> [Given instruction] In the forum thread about the Rx for Brown Skin skincare line, where did MAChostage look at the new line?

> [Excerpt]
# Rx for Brown Skin Skincare Line



## MAChostage (Sep 5, 2007)

I just heard about this new line and looked at it on Sephora.  I'm intrigued!  Have any of you heard of it or had any experience with it?


----------



## captodometer (Sep 6, 2007)

I read the Brown Skin book that she wrote.  The information is very good.
My only concern is that she is a dermatologist and relaxes her hair.  So she gives good advice but doesn't really follow all of it herself.  Regardless of what anyone's opinion is on the natural vs relaxed hair issue, no one can argue that putting strong chemicals on the scalp is a good thing.  So I found the fact that she relaxes hers kind of disturbing.

But I still might try the skin care line...looks interesting


----------



## MAC_Pixie04 (Sep 7, 2007)

> [Dataset entries]
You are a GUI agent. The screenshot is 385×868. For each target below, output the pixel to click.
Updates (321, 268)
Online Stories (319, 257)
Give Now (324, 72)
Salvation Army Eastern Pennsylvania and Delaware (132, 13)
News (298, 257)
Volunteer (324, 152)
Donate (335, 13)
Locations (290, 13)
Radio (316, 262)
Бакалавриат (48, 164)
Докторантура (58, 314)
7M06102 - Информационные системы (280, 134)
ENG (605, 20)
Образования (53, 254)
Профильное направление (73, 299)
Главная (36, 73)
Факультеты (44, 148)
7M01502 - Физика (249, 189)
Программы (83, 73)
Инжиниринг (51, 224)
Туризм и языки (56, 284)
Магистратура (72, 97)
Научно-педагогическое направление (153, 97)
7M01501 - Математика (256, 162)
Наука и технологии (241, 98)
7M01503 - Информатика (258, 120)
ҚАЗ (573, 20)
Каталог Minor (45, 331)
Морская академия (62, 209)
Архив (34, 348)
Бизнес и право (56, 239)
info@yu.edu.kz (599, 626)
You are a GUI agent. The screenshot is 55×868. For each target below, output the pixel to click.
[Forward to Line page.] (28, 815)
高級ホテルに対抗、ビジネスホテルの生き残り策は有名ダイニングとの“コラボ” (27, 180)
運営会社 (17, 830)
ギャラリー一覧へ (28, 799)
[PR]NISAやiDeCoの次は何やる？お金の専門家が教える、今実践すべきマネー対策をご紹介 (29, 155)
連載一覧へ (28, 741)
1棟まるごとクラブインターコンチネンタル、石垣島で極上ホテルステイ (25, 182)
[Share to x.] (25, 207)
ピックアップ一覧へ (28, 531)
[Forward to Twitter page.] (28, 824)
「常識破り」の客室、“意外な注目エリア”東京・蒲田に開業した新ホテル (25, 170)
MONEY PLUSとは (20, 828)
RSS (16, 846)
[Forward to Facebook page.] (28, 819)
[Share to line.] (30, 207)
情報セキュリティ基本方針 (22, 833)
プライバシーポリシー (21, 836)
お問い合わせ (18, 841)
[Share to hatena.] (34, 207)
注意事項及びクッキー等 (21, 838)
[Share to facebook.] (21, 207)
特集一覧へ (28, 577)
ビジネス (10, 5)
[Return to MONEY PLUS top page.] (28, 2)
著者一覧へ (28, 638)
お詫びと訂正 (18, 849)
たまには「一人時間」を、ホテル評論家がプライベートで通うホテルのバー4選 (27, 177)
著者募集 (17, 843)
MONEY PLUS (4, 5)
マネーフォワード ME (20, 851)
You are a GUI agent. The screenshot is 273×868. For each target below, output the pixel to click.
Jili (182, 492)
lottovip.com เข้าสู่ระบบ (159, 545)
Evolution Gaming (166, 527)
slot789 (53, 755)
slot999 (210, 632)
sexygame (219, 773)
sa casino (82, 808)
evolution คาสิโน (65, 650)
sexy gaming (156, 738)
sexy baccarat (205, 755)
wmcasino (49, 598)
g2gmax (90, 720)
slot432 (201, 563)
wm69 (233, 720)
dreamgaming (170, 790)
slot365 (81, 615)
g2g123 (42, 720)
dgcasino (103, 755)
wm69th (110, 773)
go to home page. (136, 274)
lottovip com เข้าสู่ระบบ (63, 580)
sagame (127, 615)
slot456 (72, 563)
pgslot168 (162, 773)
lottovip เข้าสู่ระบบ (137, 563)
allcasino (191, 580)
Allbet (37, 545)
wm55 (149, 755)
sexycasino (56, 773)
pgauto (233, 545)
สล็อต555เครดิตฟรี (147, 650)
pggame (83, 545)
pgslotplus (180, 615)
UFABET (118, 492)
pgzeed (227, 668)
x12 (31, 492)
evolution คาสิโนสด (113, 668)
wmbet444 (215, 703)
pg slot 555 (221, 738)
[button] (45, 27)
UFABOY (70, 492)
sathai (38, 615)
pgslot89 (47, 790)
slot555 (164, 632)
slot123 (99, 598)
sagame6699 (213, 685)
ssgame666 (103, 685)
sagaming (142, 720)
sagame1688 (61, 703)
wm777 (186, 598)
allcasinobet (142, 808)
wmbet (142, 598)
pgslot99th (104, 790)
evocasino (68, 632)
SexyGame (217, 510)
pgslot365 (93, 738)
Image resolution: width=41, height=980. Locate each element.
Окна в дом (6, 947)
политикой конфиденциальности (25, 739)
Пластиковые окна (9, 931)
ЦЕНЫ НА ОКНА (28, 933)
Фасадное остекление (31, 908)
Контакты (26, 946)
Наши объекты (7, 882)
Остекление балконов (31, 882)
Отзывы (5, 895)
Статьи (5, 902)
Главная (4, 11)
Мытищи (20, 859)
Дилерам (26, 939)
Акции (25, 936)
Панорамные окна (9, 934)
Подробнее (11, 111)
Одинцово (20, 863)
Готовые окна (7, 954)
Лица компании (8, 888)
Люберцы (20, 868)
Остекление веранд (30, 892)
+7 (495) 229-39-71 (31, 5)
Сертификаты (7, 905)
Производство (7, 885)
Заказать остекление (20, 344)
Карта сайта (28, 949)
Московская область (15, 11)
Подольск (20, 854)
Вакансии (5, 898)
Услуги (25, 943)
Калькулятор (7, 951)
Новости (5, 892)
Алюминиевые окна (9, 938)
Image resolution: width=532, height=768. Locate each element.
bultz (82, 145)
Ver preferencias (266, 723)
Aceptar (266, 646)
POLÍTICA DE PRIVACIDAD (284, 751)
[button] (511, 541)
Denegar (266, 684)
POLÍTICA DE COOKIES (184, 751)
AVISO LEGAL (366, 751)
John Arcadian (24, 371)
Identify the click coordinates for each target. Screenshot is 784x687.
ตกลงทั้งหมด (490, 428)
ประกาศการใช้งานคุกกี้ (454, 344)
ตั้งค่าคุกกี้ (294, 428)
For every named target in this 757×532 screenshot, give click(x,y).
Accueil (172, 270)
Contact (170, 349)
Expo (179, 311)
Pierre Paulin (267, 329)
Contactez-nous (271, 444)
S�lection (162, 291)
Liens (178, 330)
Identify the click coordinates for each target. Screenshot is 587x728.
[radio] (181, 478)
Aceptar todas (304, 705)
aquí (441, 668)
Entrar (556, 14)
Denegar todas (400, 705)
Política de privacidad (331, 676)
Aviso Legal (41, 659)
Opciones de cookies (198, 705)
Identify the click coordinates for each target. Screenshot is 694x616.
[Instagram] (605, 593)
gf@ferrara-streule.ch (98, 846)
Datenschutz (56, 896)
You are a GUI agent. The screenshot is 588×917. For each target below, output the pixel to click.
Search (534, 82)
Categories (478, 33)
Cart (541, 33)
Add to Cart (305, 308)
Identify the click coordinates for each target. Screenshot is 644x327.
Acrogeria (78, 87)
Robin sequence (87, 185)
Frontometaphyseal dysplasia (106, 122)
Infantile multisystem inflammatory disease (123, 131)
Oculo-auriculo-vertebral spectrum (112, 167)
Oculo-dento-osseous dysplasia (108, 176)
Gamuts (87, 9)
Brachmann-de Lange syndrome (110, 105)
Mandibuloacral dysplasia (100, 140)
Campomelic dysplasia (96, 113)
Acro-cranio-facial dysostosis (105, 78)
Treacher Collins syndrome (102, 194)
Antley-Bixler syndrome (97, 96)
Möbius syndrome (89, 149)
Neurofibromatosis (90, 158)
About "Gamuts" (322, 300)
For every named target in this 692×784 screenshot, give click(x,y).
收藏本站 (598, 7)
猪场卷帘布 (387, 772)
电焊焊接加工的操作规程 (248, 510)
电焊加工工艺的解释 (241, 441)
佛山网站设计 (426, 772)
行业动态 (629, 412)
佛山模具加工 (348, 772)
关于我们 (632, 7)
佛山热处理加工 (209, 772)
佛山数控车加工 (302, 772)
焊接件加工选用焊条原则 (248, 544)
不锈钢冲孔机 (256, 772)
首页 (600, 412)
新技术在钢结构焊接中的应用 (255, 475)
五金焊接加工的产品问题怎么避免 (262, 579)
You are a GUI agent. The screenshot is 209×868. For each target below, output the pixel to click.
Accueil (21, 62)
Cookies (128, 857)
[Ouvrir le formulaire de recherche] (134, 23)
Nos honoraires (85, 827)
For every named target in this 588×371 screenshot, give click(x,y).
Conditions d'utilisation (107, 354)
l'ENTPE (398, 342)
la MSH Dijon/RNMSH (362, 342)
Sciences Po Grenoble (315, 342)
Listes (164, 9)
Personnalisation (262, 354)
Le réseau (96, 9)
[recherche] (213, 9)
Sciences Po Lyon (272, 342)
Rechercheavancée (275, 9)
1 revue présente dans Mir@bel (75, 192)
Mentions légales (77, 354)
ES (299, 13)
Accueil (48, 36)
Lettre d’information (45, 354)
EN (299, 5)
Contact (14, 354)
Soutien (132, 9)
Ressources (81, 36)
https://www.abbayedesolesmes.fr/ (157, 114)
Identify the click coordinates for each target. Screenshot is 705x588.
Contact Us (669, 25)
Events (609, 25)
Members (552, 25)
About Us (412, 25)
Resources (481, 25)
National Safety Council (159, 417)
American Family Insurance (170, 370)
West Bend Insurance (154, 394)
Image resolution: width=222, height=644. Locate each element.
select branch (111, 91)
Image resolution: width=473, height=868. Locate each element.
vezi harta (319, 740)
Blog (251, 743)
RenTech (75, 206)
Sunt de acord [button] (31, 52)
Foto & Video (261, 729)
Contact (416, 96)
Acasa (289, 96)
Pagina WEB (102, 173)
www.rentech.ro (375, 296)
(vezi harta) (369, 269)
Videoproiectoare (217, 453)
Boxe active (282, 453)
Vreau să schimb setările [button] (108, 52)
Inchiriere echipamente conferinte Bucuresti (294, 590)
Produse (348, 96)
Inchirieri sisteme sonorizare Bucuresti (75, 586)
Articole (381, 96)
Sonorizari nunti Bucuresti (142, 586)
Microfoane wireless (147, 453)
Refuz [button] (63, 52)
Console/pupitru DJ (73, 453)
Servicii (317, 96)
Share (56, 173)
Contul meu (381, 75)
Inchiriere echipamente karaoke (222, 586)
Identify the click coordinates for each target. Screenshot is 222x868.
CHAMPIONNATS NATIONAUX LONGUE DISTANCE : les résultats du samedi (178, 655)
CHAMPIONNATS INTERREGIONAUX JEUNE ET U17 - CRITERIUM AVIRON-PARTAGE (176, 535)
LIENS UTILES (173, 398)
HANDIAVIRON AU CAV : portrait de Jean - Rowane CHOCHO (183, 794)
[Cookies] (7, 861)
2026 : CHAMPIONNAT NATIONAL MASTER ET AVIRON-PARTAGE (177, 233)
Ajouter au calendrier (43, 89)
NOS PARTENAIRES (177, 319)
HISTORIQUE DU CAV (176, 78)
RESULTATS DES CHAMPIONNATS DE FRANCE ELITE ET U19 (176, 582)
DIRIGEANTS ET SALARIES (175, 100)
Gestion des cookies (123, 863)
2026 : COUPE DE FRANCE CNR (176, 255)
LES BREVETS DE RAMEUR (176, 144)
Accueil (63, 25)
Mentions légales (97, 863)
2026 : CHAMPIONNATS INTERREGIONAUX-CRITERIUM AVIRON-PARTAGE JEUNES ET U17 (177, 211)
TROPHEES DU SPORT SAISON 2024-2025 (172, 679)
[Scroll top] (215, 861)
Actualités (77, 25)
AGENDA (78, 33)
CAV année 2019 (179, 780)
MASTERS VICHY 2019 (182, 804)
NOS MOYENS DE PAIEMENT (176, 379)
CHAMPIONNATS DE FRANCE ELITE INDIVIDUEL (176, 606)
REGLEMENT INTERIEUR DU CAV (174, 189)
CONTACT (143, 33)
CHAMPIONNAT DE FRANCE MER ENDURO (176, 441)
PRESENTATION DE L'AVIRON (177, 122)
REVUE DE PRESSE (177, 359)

> [Reply] On Sephora.